AUSGEWÄHLTER AUSZUG =>
──────────

Kolumne: Gesellschaftskunde Vom rechten Maß an Selbstkontrolle

Selbstkontrolle ist ein wichtiger Erfolgsgarant, doch sich ewig zu zügeln, strengt an - und macht manche Menschen krank.

Lange hat man gedacht, der wichtigste Faktor für den Erfolg von Menschen sei deren Intelligenz. Die kann auch nicht schaden, aber eine andere Eigenschaft ist neuer Forschung zufolge mindestens ebenso wichtig: Selbstkontrolle. Wissenschaftler von der amerikanischen Florida State University haben herausgefunden, dass Menschen einen großen Teil ihrer Zeit unbewusst damit verbringen, Gelüsten zu widerstehen. Dabei geht es um Bedürfnisse wie Schlaf, Essen, Trinken oder Sex. Die Forscher fanden heraus, dass Menschen nur über ein begrenztes Maß an Selbstkontrolle verfügen. Müssen sie häufig auf etwas verzichten, handeln sie hinterher umso impulsiver. Leichter durchs Leben kommen also Leute, die Versuchungen von vornherein vermeiden, die sich auf langfristige Ziele konzentrieren und ihre Energie nicht darauf verwenden, sich innerlich ständig gegen kurzfristiges Habenwollen zur Wehr zu setzen. Steht keine Schokolade auf dem Tisch, muss man sich auch nicht darauf konzentrieren, sie nicht zu essen.

Ergebnisse solcher psychologischer Studien werden heute begierig aufgenommen. Menschen wollen wissen, wie sie funktionieren, um noch besser funktionieren zu können. Impulsive Entscheidungen etwa machen Mitarbeiter unberechenbar, verringern ihre Zielstrebigkeit und senken das Leistungsvermögen. Also steckt in Studien wie der aus Florida indirekt der Appell, die eigene Psyche auszutricksen, sein Wollen zu kanalisieren, seine Effizienz zu steigern. Selbstoptimierung durch Selbstkontrolle. Menschen, die sich nicht ihren Impulsen überlassen, sondern über den allzu menschlichen Dingen stehen, passen besser in die moderne Arbeitswelt. Kein Übergewicht, keine Zerstreutheit, keine unüberlegten Entscheidungen. Der moderne Mensch ist wohltemperiert und kontrolliert.

──────────

ARBEITSAUFTRAG 1 =>
Stimmen die Aussagen (a), (b) und (c) mit der Kolumne über Selbstkontrolle überein? Antworte jeweils mit Ja oder Nein und zitiere die entscheidenden Worte der Kolumne wörtlich: (a) Menschen verfügen über ein unbegrenztes Maß an Selbstkontrolle. (b) Wer häufig auf etwas verzichten muss, handelt danach impulsiver. (c) Impulsive Entscheidungen machen Mitarbeiter berechenbarer.
ARBEITSAUFTRAG 2 =>
Bitte schreib aus der Kolumne über Selbstkontrolle den Abschnitt zwischen „Ergebnisse solcher psychologischer“ und „wohltemperiert und kontrolliert.“ einschließlich genau ab.
ARBEITSAUFTRAG 3 =>
Welche Bedürfnisse nennt die Kolumne über Selbstkontrolle als Beispiele für Gelüste, denen Menschen widerstehen?
Die Liste ist eigenständiges Material ohne Bezug zur Kolumne über Selbstkontrolle.

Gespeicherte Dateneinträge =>
──────────

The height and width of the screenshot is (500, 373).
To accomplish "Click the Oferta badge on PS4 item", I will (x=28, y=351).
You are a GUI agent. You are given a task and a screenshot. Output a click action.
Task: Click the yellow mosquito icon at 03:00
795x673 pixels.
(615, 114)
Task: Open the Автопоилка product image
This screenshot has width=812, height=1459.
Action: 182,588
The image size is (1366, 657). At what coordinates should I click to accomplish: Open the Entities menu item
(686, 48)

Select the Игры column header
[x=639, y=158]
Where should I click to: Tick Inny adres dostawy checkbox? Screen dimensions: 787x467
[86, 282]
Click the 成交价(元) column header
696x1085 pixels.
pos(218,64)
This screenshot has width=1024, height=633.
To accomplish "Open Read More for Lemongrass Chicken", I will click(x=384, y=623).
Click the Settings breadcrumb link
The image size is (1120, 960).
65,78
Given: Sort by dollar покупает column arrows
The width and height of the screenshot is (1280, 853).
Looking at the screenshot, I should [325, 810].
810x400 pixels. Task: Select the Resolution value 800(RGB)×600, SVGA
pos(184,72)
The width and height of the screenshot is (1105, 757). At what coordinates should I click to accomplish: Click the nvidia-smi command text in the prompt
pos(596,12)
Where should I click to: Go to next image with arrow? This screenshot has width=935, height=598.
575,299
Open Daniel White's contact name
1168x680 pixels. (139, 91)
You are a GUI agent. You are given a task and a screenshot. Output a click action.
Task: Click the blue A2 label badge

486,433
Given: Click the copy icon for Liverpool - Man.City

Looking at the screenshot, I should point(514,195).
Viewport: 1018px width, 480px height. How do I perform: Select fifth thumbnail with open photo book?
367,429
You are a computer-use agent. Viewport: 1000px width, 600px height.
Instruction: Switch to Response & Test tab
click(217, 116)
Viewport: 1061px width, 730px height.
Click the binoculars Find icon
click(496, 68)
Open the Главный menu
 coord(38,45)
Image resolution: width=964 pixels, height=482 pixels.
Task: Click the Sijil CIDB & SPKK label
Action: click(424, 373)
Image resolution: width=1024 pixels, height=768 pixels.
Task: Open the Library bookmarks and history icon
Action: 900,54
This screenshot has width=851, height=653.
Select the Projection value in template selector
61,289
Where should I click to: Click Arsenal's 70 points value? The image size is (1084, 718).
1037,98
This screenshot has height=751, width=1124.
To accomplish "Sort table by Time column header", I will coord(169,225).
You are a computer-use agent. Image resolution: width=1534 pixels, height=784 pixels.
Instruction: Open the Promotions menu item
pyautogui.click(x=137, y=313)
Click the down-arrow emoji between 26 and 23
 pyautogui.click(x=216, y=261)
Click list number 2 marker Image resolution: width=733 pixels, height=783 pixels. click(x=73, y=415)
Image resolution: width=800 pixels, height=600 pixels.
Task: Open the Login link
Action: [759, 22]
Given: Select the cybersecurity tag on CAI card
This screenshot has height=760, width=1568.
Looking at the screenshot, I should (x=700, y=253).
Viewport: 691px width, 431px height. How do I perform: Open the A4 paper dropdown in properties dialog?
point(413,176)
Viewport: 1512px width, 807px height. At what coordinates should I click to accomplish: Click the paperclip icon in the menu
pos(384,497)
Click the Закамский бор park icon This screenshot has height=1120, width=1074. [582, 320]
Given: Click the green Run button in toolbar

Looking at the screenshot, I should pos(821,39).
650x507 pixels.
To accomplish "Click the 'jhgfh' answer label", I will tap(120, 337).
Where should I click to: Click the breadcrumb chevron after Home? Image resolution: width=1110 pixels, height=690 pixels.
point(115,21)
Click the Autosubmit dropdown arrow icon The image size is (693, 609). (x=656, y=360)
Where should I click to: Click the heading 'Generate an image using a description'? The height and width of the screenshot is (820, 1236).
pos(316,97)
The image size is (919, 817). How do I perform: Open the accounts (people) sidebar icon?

──────────

ANTWORT 1 =>
(a) Nein: „dass Menschen nur über ein begrenztes Maß an Selbstkontrolle verfügen“
(b) Ja: „Müssen sie häufig auf etwas verzichten, handeln sie hinterher umso impulsiver.“
(c) Nein: „Impulsive Entscheidungen etwa machen Mitarbeiter unberechenbar“

ANTWORT 2 =>
Ergebnisse solcher psychologischer Studien werden heute begierig aufgenommen. Menschen wollen wissen, wie sie funktionieren, um noch besser funktionieren zu können. Impulsive Entscheidungen etwa machen Mitarbeiter unberechenbar, verringern ihre Zielstrebigkeit und senken das Leistungsvermögen. Also steckt in Studien wie der aus Florida indirekt der Appell, die eigene Psyche auszutricksen, sein Wollen zu kanalisieren, seine Effizienz zu steigern. Selbstoptimierung durch Selbstkontrolle. Menschen, die sich nicht ihren Impulsen überlassen, sondern über den allzu menschlichen Dingen stehen, passen besser in die moderne Arbeitswelt. Kein Übergewicht, keine Zerstreutheit, keine unüberlegten Entscheidungen. Der moderne Mensch ist wohltemperiert und kontrolliert.

ANTWORT 3 =>
Schlaf, Essen, Trinken oder Sex.